Thursday, May 31, 2007

Apple Tree with a View

"Apple Tree with a View" 9x12, pastel, en plein air
(click for larger image)


If winter begins late, often spring does, too. For a painter, a late spring can be a trying time.

When the last snow finally melted, the robins, who had been lurking about most of the winter, came out in droves. The grass suddenly sprang up green. The first, tentative catkins appeared on the alders, followed by the red maple flowers. Waterfowl we hadn't seen in a year suddenly dropped anchor in our bay, filling every dawn with their squawks and pipings. And the apple trees finally showed a few green leaves.

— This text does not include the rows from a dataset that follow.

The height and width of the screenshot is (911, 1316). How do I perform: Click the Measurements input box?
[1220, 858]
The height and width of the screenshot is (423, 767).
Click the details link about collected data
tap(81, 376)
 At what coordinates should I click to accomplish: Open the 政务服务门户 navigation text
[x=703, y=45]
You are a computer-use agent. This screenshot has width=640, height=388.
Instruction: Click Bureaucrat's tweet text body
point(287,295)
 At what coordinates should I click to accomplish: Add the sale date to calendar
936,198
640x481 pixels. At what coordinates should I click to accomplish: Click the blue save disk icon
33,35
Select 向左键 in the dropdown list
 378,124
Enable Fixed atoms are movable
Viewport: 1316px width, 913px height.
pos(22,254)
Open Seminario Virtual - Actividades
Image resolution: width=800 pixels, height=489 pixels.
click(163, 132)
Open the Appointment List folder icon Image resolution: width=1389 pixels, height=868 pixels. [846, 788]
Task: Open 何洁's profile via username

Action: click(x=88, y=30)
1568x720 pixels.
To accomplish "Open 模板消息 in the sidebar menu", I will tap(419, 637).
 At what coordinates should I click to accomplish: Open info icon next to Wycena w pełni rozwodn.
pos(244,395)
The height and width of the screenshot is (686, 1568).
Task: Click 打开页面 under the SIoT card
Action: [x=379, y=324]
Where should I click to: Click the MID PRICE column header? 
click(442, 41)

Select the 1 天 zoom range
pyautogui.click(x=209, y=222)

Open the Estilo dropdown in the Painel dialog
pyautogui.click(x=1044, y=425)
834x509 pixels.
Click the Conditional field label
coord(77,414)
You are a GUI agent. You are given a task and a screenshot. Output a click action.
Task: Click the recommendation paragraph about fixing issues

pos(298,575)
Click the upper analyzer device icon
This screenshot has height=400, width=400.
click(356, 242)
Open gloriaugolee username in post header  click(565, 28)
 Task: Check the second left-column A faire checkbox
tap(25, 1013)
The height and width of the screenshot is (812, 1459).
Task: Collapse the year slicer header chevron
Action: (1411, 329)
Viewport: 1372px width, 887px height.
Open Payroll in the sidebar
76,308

Old-timers here say that when the apple trees bloom, the Island is at its prettiest. I really wanted to paint them at their fullest. The grass grew taller, and the fellow who mows our dooryard said he'd be firing up his tractor soon. Still no blossoms. The weather warmed, and fiddleheads popped up. The daffodils came and went. Raspberry canes thickened with the green of uncountable tiny leaves. Still no blossoms, and the leaves of the apple trees swelled, unfurled and cloaked the limbs. I began to despair that the trees would not bloom at all.

But then the right day came, and our rambling orchard of hundred-year-old apple trees exploded into white.